> _RECORDED DATA_:

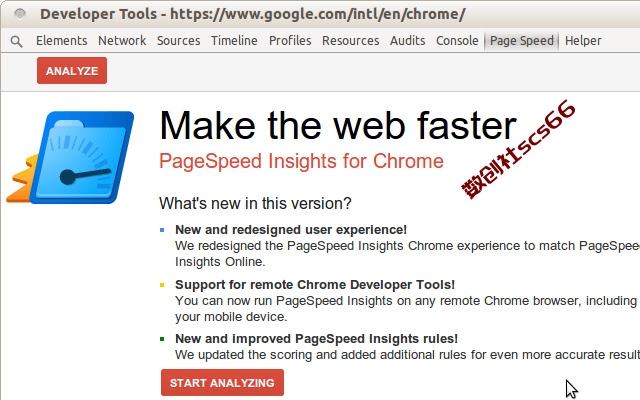Click the yellow bullet beside remote Developer Tools

(162, 285)
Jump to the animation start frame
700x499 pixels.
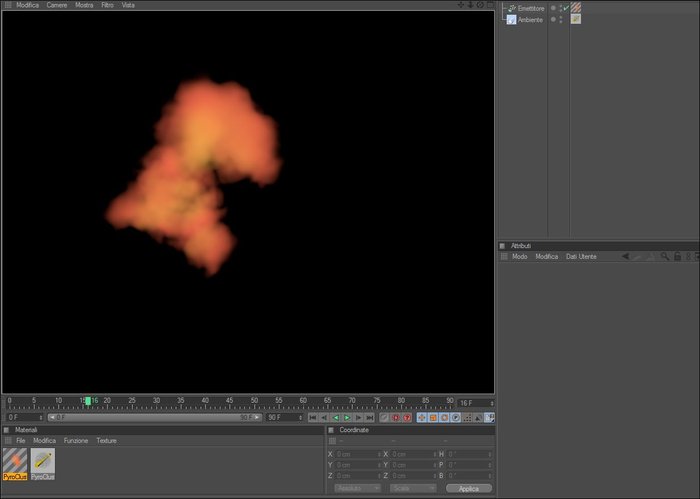[312, 418]
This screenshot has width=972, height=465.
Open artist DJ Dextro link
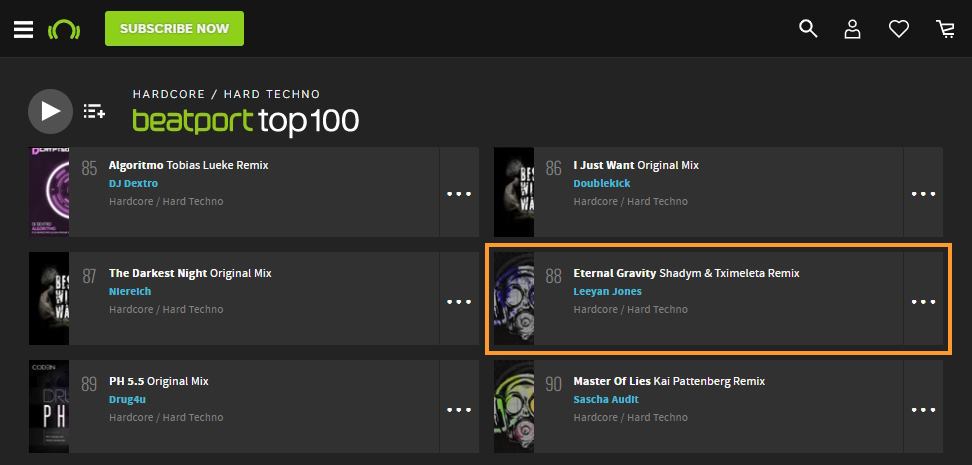[133, 184]
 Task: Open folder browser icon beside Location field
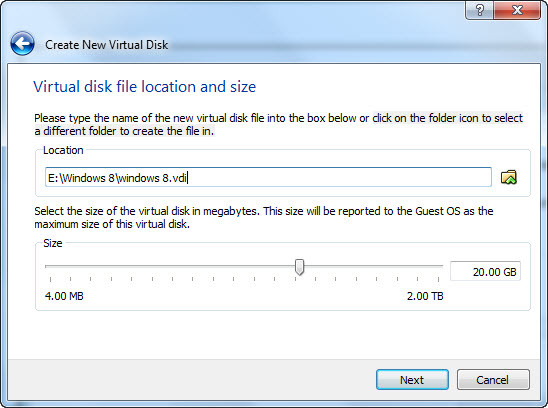[509, 177]

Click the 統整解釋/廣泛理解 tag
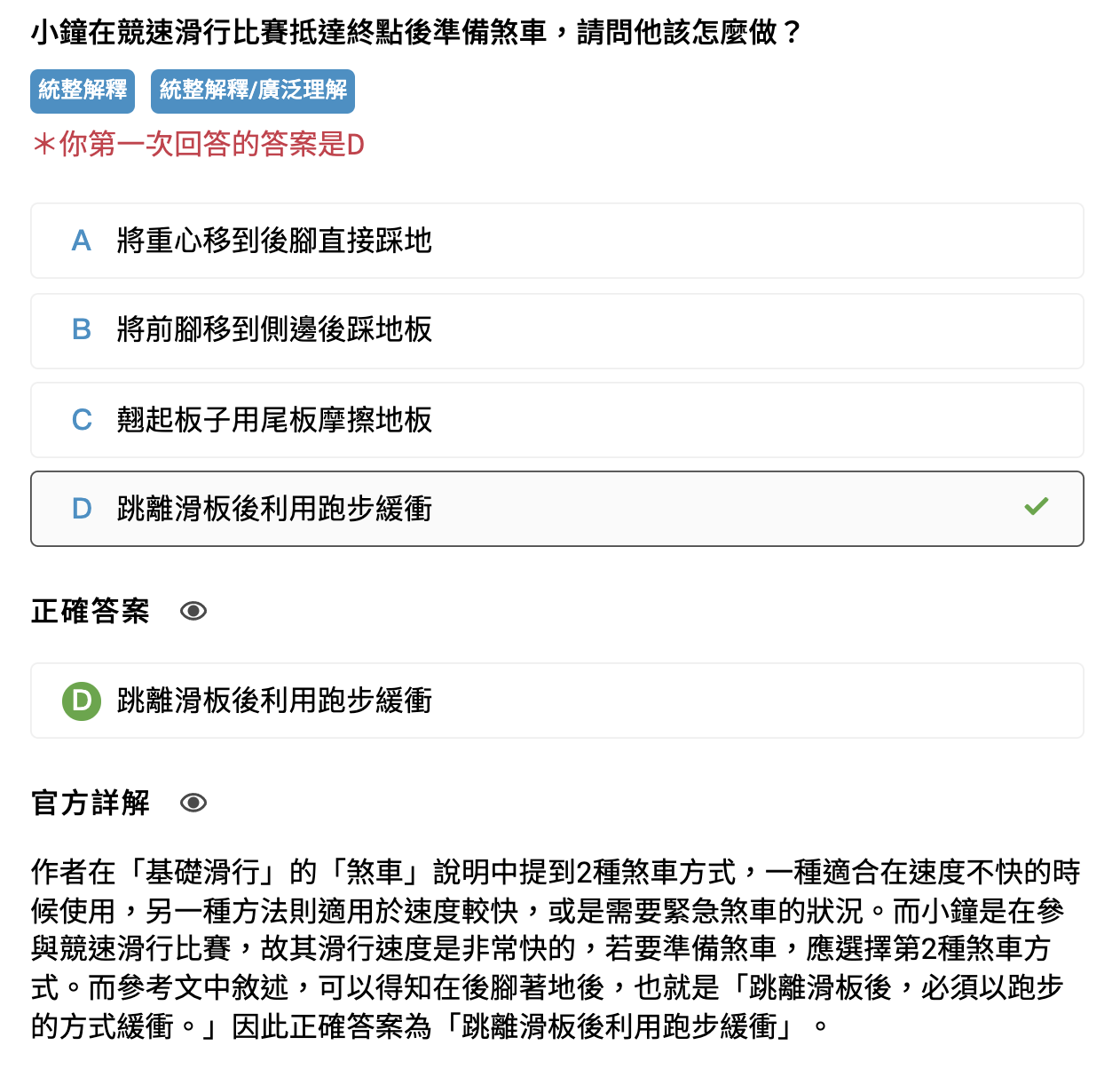253,91
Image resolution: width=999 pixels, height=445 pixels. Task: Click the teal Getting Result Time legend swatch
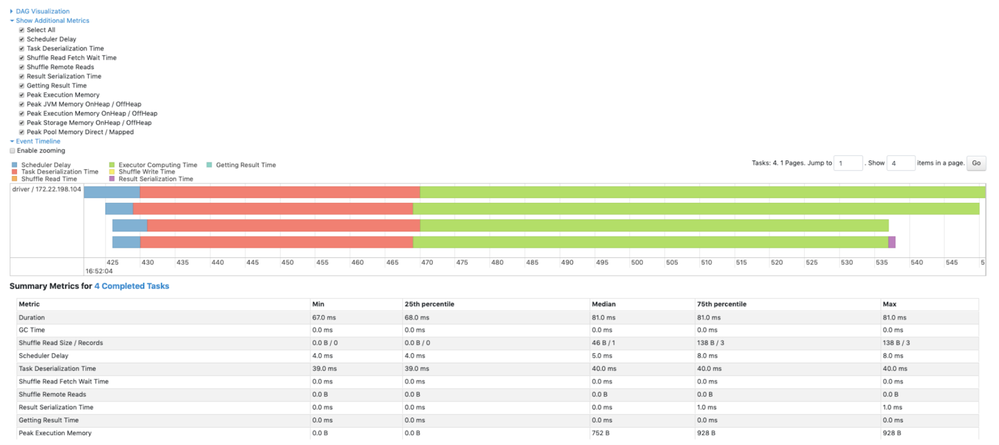pos(209,165)
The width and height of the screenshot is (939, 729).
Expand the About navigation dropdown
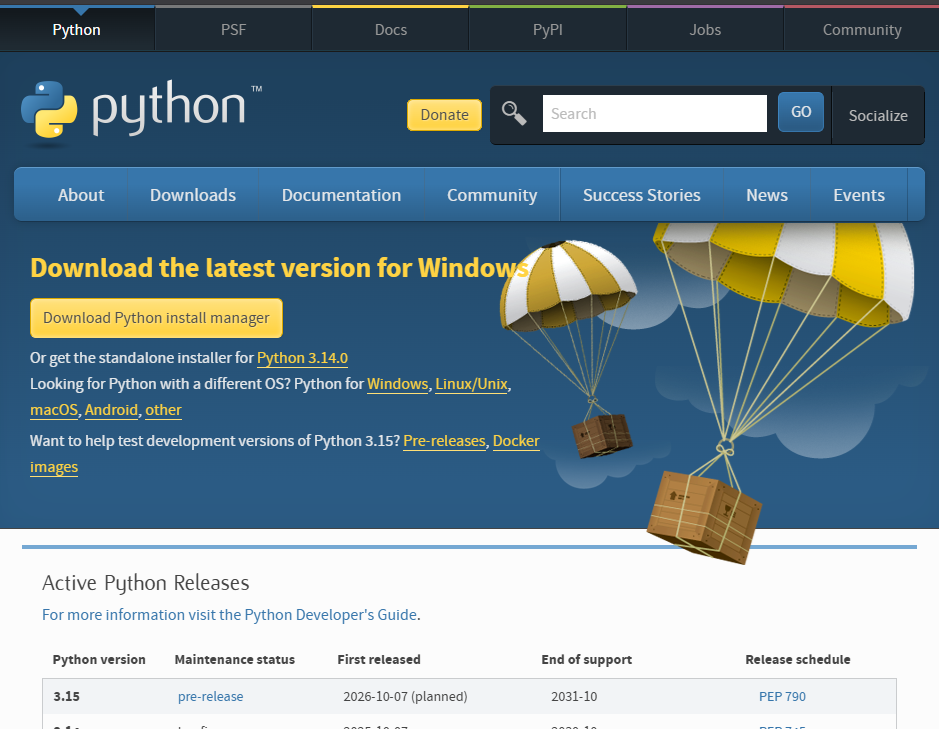pos(80,195)
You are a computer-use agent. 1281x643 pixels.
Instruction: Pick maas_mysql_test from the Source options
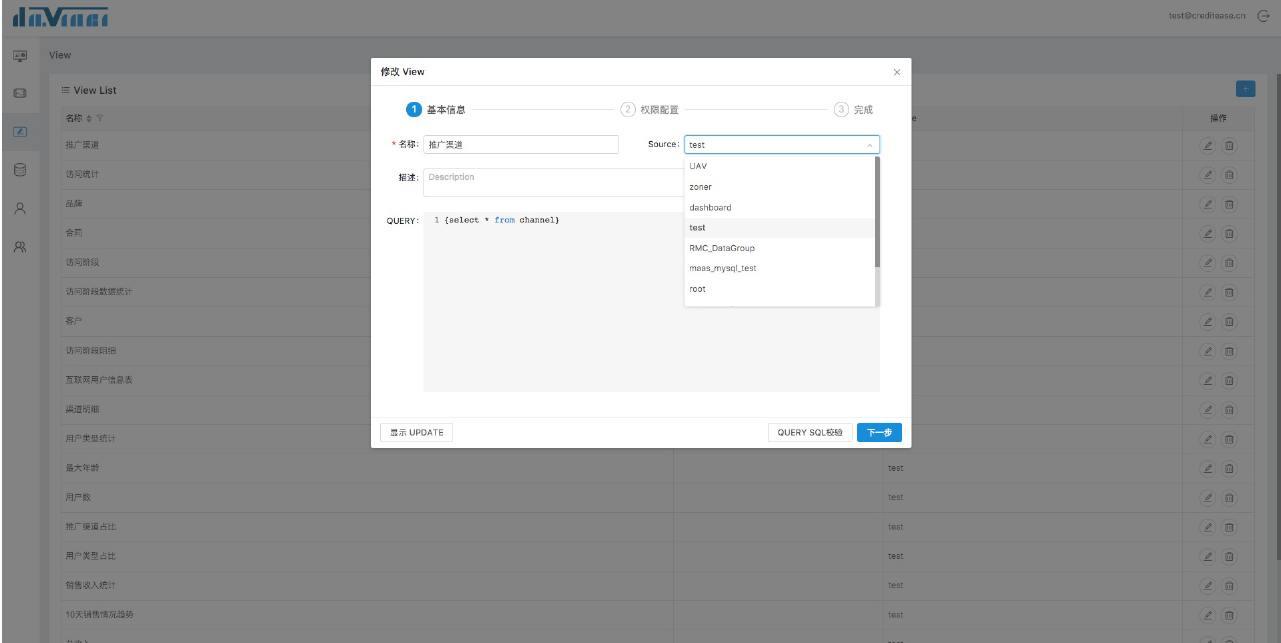[722, 268]
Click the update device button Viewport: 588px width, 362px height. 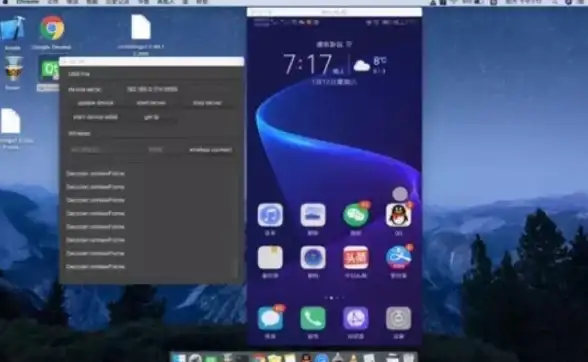point(96,103)
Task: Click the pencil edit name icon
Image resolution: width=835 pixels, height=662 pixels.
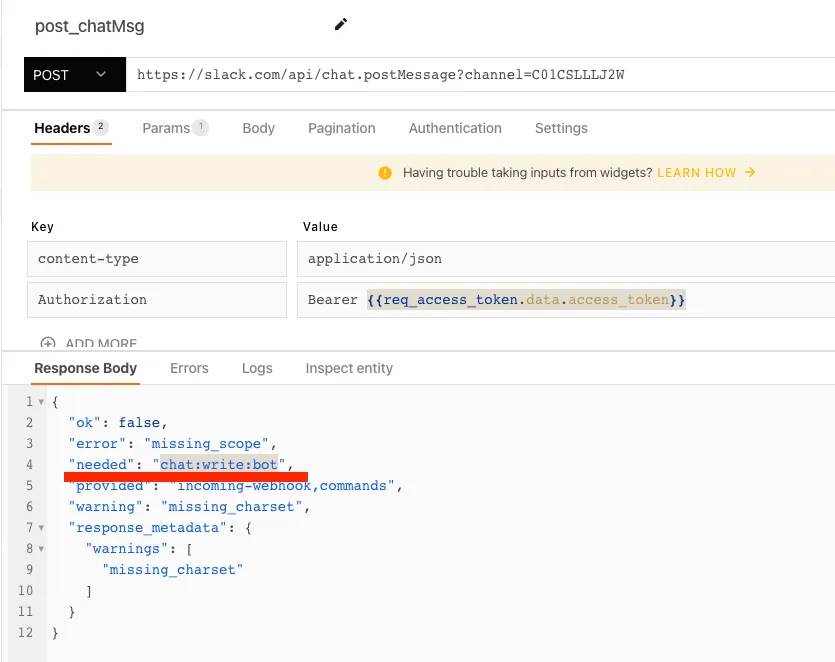Action: [341, 25]
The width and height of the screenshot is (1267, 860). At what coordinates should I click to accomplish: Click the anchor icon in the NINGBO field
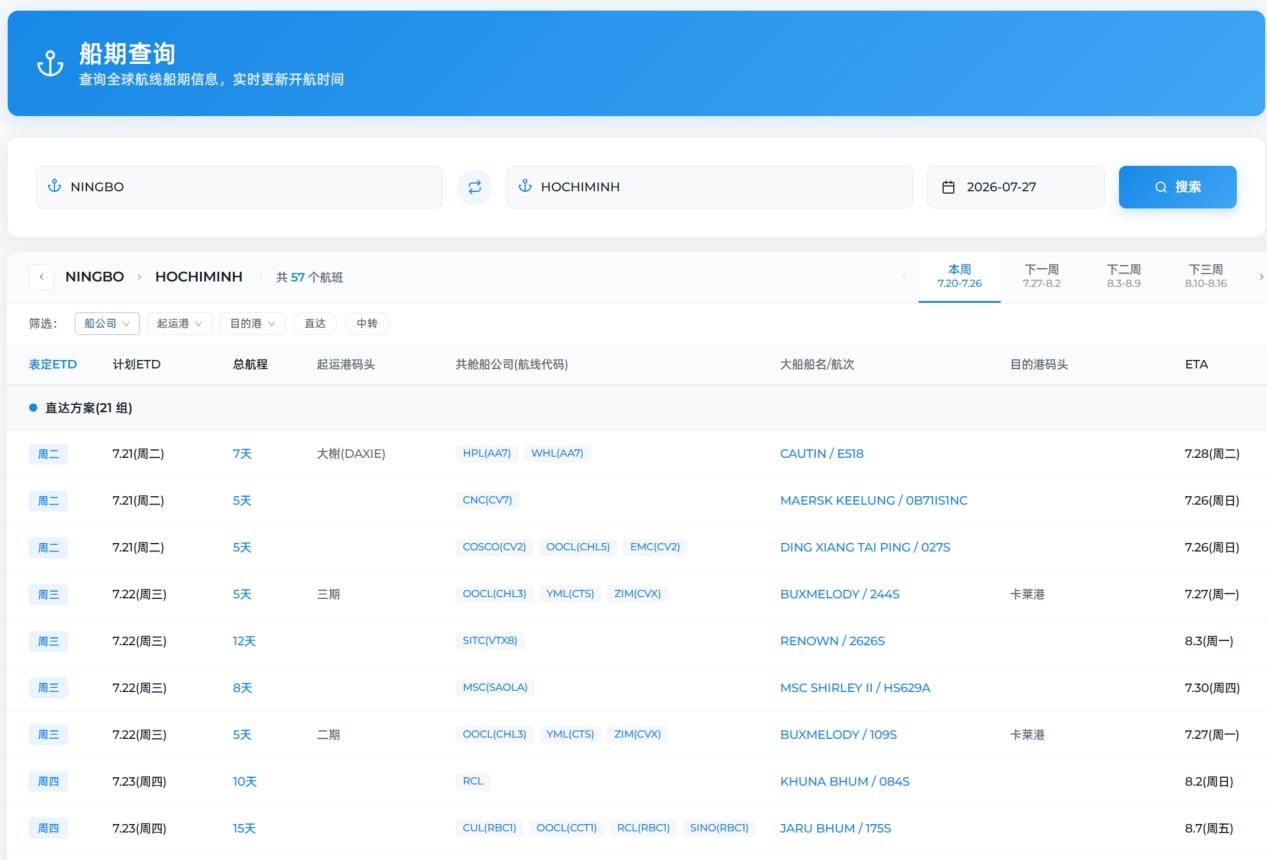click(x=55, y=187)
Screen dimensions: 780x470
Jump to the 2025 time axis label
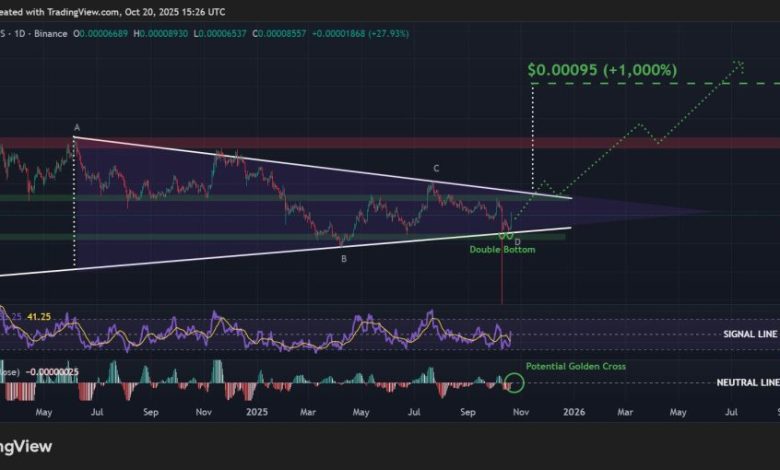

> _REQUIRED ACTION_: The word "Jump" is the filter: copy every line of the listing above that contains it.

> _RESPONSE TO THIS EXERCISE_:
Jump to the animation start frame
Jump to the 2025 time axis label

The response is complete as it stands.